26 maio, 2006

Brasil vs. Brasil

O tenente-coronel da FAB Marcos Pontes - o brasileiro que custou ao governo brasileiro US$ 10 milhões para ir ao espaço e plantar um fofíssimo pé-de-feijão - resolveu visitar o ITA, onde se formou em Engenharia Aeronáutica há 12 anos, para falar aos alunos da graduação e a algumas autoridades militares. Foi laureado com uma placa, que lhe foi entregue por um aluno do 2° ano fundamental, em que se lê: "Uma homenagem e o reconhecimento ao iteano da Turma 93 (Engenharia Aeronáutica), primeiro Astronauta Brasileiro, pelo grandioso feito de elevar ainda mais alto a bandeira do Brasil." É realmente lamentável que o astronauta não tenha podido, como o fez Santos Dumont, custear suas próprias extravagâncias: felizmente, há o contribuinte para substitui-lo nessa incumbência.

O atual diretor do CTA (Centro Técnico Aeroespacial, órgão ao qual o ITA é subordinado), asseverou que não entende a insatisfação gerada pelo desperdício, visto que "o caso do mensalão foi pior que o do astronauta." Se tudo que for 'melhor' que o mensalão passar a ser permitido (quiçá louvável), estaremos dando permissão para o brasileiro viver numa sempiterna patifaria. Não que ele precise dessa permissão, é claro; apenas observo que a coonestação vinda de cima é um emblema do nosso tempo.

A própria palestra do austronauta deixa transparecer uma característica intrinsecamente brasileira: a volúpia da ladinice. Pontes fez questão de salientar os "truques" e os "atalhos" de que lançou mão para obter sucesso na fase de preparação. Gostaria de deixar claro, desde já, que se trata de sujeito simpático e que não duvido de suas qualificações profissionais; ainda assim, não deixa de ser curioso que ele tenha sentido a necessidade de repetir a velha retórica da "lei do menor esforço" (para o delírio da platéia). No ambiente acadêmico é a mesma coisa: mais respeitável não é aquele que obtém os melhores resultados, mas sim o que não se esforça e ainda assim angaria resultados razoáveis. Qualquer esforço sistemático e desinteressado é sinônimo de alienação e motivo para chacotas. O mundo é dos espertos.

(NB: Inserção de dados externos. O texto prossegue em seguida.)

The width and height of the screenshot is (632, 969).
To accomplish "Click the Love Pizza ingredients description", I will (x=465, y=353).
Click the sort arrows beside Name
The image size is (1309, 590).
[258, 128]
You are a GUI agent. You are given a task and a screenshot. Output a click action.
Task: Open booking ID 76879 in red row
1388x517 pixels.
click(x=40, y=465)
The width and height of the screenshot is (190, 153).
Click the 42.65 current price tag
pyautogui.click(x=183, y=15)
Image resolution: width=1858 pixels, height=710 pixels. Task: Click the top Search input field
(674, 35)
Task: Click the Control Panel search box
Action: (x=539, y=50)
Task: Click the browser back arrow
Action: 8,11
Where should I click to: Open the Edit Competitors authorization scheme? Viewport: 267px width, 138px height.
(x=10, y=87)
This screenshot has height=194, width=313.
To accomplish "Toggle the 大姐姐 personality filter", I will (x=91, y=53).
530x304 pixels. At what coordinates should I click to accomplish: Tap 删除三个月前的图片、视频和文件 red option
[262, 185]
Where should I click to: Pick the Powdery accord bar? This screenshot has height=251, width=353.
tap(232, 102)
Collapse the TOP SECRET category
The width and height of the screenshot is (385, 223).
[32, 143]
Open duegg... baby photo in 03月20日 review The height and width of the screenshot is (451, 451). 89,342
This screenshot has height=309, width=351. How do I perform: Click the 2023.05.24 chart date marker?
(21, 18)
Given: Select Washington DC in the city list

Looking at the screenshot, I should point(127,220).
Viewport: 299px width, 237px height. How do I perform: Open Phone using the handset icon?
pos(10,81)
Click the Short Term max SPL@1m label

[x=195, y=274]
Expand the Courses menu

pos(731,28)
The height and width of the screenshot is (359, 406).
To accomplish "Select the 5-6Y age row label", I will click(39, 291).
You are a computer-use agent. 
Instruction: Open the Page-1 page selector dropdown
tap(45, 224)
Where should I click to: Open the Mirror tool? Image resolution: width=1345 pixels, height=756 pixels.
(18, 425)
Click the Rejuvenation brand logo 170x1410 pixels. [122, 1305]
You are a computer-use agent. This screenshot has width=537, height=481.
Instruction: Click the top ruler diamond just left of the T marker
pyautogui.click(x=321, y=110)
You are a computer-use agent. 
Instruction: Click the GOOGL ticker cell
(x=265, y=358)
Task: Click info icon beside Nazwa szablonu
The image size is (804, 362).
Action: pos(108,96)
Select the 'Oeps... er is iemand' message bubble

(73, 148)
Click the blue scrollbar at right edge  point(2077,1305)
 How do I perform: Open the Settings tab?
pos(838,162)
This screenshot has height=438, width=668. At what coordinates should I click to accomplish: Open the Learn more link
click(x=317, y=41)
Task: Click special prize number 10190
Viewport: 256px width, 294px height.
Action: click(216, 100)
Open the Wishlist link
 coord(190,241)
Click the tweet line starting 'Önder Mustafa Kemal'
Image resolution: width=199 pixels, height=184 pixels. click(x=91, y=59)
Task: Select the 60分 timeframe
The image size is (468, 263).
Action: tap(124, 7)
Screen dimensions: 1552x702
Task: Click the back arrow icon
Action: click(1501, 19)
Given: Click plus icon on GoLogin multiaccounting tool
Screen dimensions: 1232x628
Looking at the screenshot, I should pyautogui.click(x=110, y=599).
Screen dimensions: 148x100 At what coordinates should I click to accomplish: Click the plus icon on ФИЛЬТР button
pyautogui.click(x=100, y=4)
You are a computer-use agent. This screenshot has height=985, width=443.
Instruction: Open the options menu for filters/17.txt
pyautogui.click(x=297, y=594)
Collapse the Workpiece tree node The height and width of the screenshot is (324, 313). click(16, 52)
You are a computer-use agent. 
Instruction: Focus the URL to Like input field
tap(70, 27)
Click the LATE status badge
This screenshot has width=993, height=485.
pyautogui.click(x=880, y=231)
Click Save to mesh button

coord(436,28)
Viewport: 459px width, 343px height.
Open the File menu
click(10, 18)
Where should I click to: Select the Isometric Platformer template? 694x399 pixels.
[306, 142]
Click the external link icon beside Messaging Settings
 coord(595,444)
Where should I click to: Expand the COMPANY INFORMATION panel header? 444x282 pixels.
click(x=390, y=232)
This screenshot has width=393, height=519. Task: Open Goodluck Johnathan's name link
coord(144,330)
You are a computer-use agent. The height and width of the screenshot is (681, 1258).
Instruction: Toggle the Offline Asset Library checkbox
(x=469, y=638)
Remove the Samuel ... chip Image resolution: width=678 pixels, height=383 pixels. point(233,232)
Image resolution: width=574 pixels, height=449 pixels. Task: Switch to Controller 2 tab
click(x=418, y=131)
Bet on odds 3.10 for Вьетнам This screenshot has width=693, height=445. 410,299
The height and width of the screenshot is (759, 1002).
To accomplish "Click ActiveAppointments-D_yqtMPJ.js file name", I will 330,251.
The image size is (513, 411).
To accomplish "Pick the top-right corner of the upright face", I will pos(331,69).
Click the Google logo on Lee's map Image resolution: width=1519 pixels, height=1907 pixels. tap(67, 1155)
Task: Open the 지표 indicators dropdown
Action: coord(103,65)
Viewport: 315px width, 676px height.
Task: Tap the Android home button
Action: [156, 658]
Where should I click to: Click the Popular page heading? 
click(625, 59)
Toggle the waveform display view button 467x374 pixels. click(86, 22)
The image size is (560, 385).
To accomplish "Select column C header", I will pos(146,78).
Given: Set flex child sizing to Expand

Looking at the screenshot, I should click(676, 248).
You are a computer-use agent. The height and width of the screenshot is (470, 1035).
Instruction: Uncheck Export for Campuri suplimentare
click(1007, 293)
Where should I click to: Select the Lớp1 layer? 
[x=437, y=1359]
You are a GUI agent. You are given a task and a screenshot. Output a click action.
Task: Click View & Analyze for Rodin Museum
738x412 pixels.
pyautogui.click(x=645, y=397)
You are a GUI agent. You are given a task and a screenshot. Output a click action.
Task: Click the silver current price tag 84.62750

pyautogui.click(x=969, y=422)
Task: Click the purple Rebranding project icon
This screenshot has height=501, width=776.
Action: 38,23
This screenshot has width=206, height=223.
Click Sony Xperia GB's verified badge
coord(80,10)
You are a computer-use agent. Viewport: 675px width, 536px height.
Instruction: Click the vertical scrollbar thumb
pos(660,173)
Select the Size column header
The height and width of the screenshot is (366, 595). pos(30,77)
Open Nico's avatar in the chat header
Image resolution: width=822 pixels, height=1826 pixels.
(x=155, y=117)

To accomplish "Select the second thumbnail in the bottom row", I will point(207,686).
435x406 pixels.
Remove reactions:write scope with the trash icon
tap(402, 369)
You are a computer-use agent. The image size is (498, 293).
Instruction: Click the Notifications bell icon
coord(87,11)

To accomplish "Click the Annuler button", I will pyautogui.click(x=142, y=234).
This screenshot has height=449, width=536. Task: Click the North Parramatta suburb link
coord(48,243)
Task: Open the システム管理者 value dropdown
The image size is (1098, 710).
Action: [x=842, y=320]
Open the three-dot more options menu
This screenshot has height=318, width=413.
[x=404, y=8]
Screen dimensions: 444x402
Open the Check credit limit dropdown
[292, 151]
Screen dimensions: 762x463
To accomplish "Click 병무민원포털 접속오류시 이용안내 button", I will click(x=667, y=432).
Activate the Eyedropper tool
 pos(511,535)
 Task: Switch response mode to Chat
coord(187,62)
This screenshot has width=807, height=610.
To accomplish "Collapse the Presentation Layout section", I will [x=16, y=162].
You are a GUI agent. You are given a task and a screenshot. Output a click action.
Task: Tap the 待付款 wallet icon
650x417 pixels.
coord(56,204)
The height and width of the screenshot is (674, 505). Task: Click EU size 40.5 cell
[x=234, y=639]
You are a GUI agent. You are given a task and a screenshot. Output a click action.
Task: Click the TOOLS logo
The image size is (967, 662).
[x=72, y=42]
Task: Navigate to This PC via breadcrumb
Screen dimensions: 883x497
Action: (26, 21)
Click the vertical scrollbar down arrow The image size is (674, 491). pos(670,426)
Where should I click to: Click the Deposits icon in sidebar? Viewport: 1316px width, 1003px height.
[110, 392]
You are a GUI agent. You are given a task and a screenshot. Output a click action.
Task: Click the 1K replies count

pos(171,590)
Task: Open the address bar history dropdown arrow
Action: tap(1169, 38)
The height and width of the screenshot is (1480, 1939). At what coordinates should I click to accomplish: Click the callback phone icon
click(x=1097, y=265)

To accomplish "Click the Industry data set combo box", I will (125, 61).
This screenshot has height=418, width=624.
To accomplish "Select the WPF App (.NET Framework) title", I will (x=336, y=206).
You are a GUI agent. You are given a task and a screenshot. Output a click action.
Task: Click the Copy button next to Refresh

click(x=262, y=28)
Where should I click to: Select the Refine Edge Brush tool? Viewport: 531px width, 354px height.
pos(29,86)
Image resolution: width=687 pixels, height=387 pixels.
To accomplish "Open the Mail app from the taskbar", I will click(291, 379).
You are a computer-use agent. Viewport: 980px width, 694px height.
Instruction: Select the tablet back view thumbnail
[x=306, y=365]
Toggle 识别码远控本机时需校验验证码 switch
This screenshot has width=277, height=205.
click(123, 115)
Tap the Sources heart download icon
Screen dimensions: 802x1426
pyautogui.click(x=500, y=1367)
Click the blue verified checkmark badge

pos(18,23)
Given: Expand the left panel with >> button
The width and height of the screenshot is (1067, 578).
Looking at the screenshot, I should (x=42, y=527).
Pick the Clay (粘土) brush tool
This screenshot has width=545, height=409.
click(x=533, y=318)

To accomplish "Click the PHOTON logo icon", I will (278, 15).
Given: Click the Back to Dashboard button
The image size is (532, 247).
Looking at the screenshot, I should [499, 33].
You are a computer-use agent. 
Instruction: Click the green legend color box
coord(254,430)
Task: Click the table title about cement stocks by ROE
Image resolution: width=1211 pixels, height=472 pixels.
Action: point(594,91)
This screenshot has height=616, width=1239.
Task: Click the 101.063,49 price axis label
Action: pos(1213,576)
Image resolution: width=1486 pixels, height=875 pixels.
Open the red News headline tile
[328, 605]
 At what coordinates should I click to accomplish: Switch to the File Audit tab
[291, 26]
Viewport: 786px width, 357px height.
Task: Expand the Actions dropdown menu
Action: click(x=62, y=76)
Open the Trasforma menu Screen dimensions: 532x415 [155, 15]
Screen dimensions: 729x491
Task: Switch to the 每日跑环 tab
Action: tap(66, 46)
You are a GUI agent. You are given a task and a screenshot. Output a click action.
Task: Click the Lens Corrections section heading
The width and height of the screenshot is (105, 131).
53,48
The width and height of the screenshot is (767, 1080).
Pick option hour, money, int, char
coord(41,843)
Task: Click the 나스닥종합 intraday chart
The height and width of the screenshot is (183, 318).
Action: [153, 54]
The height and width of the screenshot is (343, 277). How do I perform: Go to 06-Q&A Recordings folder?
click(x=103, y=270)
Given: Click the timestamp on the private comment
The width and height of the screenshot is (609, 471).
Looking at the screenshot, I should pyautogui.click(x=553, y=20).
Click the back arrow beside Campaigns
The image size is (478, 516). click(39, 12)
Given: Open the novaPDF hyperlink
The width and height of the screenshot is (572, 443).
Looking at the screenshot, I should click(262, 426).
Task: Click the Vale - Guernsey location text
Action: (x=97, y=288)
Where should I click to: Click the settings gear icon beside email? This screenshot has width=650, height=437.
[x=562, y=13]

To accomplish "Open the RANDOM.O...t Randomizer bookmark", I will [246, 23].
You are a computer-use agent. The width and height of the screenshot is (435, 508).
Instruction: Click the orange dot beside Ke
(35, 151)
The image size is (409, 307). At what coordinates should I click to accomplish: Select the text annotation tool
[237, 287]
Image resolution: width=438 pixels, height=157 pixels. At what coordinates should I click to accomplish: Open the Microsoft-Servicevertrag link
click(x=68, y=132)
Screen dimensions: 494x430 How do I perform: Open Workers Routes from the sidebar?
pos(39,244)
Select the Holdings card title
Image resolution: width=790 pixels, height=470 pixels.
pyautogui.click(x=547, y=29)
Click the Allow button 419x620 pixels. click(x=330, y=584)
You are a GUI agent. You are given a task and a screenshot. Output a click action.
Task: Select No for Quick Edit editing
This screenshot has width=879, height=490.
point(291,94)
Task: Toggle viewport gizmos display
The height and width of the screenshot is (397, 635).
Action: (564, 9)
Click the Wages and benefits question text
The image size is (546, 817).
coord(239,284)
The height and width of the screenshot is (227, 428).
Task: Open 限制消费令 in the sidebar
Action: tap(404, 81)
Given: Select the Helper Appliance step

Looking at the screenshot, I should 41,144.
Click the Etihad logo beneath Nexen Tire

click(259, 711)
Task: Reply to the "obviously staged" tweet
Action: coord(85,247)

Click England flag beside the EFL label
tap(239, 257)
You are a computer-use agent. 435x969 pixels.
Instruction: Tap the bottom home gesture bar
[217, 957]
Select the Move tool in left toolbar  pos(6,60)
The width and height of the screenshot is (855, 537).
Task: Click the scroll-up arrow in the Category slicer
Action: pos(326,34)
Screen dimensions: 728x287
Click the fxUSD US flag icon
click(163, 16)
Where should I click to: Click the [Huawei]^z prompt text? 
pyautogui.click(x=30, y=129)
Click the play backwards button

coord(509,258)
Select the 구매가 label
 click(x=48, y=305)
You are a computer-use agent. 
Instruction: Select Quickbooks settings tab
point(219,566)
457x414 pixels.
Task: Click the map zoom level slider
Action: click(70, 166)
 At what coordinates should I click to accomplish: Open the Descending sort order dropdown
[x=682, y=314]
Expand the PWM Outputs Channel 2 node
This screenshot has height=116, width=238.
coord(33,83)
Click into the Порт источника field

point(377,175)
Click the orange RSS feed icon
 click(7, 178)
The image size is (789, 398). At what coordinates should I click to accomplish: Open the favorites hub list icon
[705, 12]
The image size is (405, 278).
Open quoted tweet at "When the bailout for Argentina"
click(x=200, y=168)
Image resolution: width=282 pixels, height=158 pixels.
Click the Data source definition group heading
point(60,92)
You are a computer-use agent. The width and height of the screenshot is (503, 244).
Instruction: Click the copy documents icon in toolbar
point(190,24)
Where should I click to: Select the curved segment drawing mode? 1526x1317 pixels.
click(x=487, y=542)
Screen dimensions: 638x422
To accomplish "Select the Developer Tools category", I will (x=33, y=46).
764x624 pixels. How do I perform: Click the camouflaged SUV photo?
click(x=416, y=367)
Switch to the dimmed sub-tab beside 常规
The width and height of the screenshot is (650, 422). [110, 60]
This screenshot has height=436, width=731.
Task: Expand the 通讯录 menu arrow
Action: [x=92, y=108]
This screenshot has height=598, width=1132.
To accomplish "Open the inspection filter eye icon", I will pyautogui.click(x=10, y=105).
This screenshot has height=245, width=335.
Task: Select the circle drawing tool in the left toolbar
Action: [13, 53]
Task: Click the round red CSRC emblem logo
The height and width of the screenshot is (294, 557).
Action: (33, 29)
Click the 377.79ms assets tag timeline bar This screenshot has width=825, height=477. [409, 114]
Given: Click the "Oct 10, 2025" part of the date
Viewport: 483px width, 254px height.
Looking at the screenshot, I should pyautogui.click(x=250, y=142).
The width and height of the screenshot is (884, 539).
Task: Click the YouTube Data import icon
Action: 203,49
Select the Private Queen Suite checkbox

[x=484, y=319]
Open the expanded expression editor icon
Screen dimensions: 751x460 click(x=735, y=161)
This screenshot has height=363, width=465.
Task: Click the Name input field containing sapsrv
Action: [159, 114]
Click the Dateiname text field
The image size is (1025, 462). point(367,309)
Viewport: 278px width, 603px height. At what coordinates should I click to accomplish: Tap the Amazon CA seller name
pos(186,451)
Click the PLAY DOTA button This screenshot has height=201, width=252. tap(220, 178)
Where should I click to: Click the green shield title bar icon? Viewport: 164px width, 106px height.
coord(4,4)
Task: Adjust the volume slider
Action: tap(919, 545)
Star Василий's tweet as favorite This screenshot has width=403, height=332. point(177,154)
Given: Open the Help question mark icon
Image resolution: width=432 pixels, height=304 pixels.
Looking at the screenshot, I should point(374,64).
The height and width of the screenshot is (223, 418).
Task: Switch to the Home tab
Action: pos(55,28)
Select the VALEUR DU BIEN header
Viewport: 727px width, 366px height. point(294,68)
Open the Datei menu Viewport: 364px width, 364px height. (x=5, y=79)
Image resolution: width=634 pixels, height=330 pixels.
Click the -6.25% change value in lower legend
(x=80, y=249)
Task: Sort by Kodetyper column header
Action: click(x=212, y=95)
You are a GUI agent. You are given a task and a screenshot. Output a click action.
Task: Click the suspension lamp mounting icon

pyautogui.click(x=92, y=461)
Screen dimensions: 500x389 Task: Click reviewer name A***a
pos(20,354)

Marcos Pontes foi esperto. Transformou-se em herói nacional do dia para a noite, papeou em tempo real com o presidente Lula (vide matéria na Primeira Leitura de maio) e dá palestras (em que conta algumas anedotas desinteressantes e sucumbe à idiotia pseudonacionalista) por pequenas fortunas apiece. Muito bem. Ainda assim, duvido que chegue aos dez milhões.